(Beginning of Source text)

6 FAQ About Social Security Disability

Construction site accidents, medical malpractice, and slip and fall accidents at work in your many people every year and Social Security disability is one way of getting help if you have been injured in this way. It can be difficult to understand all the nuances of Social Security disability, so here are some frequently asked questions to help you learn more.

What Is a Disability

A disability, according to the Social Security administration, keeps you from being able to do enough work to survive. The impairment can be medical, psychological, or psychiatric. To qualify as impaired, you can’t have been doing any substantial work for the last year and experts must be able to verify that it is unlikely you will be able to do any substantial work for the coming year. So, for example, a severe back injury could easily keep you from being able to work for a year. A sprained ankle would not.

What is “Substantial Work?”

Every year the Social Security administration identifies the amount of money a person makes in a month that is considered “substantial.” For 2018, a person must make more than $1180 per month in order to be considered gainfully employed with substantial work.

What’s the Difference between Social Security Disability And SSI?

SSI, or Supplemental Security Income, is a different thing from Social Security disability, or SSDI. Supplemental security income is available for low income persons who have not earned enough work credits to qualify for SSDI or who have never worked. Social Security disability is only available to workers who have accumulated enough work credits.

What’s the Best Way to Apply?

There are three ways to apply for Social Security disability. First, you can file a claim online with the Social Security administration at their website. Second, you can go to your local Social Security office, with or without an appointment, and file a claim there. Finally, you can call the Social Security office and set up an appointment. In most cases, the best thing to do is to set up an appointment so that you know some will be ready to talk to you as soon as you arrive.

What Kind of Medical Evidence Do I Need to Supply?

To apply for Social Security disability you will need all the medical forms related to your injury. This will include examination records, treatment notes, bloodwork panels, and the results of any x-rays or other scans that you had done. All of these must be relevant to your current injury and they must be up-to-date. Records that are older than six months are highly likely to be rejected, though older records are important if they give insight into your wider medical history and how the injury might be affecting you in an unexpected or unusual way. One of the best ways to determine if you have the right paperwork is to talk to a lawyer familiar with disability law who can look over what you have and let you know if it’s sufficient.

Can You Ever Get Automatically Approved?

There are a very few medical disabilities that do automatically qualify for Social Security disability. However, you must still meet all the financial and legal requirements before you can collect SSDI. Here are some automatically qualifying medical conditions:
  • Compassionate Allowances This is for severe illness or injury and includes about 200 conditions. These are considered so severe that a simple diagnosis by a doctor is enough to qualify for benefits. These include such things as Lou Gehrig’s disease, early onset Alzheimer’s, small cell lung cancer, inflammatory breast cancer, or anaplastic thyroid carcinoma. People suffering from this type of disability are typically expedited by the system.

  • Listed Impairments There are also a few temporary medical impairments that will qualify. These include liver transplant, heart transplant, or cochlear implant among others. However, these are reevaluated at the end of each year.

If you have been impaired through injury or illness there is help available to you through the Social Security disability and other programs. If you’re not sure where to start, you can get help from a law firm or directly from the Social Security administration itself.

(End of Source text)
(Beginning of Data to examine)

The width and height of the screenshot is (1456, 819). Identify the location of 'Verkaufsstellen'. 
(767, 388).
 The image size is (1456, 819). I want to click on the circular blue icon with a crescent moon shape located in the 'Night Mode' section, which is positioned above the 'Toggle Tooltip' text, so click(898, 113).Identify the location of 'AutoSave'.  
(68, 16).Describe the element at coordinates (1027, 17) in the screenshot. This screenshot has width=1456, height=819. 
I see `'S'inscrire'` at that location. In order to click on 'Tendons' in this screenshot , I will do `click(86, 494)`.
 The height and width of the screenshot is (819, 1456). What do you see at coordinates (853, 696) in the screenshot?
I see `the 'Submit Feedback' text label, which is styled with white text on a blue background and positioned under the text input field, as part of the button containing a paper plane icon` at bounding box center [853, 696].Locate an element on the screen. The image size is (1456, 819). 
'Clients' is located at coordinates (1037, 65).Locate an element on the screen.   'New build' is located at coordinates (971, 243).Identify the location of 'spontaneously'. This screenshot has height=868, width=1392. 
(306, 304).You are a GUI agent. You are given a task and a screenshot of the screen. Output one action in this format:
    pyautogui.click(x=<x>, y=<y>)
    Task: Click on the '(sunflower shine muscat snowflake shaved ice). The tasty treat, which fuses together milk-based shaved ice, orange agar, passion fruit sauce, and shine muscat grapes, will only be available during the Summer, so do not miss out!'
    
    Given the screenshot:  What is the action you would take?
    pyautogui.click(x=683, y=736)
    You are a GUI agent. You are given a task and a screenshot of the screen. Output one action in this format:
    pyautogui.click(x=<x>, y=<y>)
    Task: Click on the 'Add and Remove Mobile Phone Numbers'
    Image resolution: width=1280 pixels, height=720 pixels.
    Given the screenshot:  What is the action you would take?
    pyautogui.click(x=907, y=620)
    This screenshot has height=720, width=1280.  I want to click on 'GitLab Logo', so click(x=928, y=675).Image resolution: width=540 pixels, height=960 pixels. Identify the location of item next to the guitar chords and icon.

(End of Data to examine)

» Instructions:
A: Which conditions does the Social Security disability FAQ give as examples of Compassionate Allowances?
B: Echo the Social Security disability FAQ word for word, starting at the words "A disability, according" and stopping after "Disability And SSI?".

» Written responses:
A:
- Lou Gehrig’s disease
- Early onset Alzheimer’s
- Small cell lung cancer
- Inflammatory breast cancer
- Anaplastic thyroid carcinoma

B:
A disability, according to the Social Security administration, keeps you from being able to do enough work to survive. The impairment can be medical, psychological, or psychiatric. To qualify as impaired, you can’t have been doing any substantial work for the last year and experts must be able to verify that it is unlikely you will be able to do any substantial work for the coming year. So, for example, a severe back injury could easily keep you from being able to work for a year. A sprained ankle would not.

What is “Substantial Work?”

Every year the Social Security administration identifies the amount of money a person makes in a month that is considered “substantial.” For 2018, a person must make more than $1180 per month in order to be considered gainfully employed with substantial work.

What’s the Difference between Social Security Disability And SSI?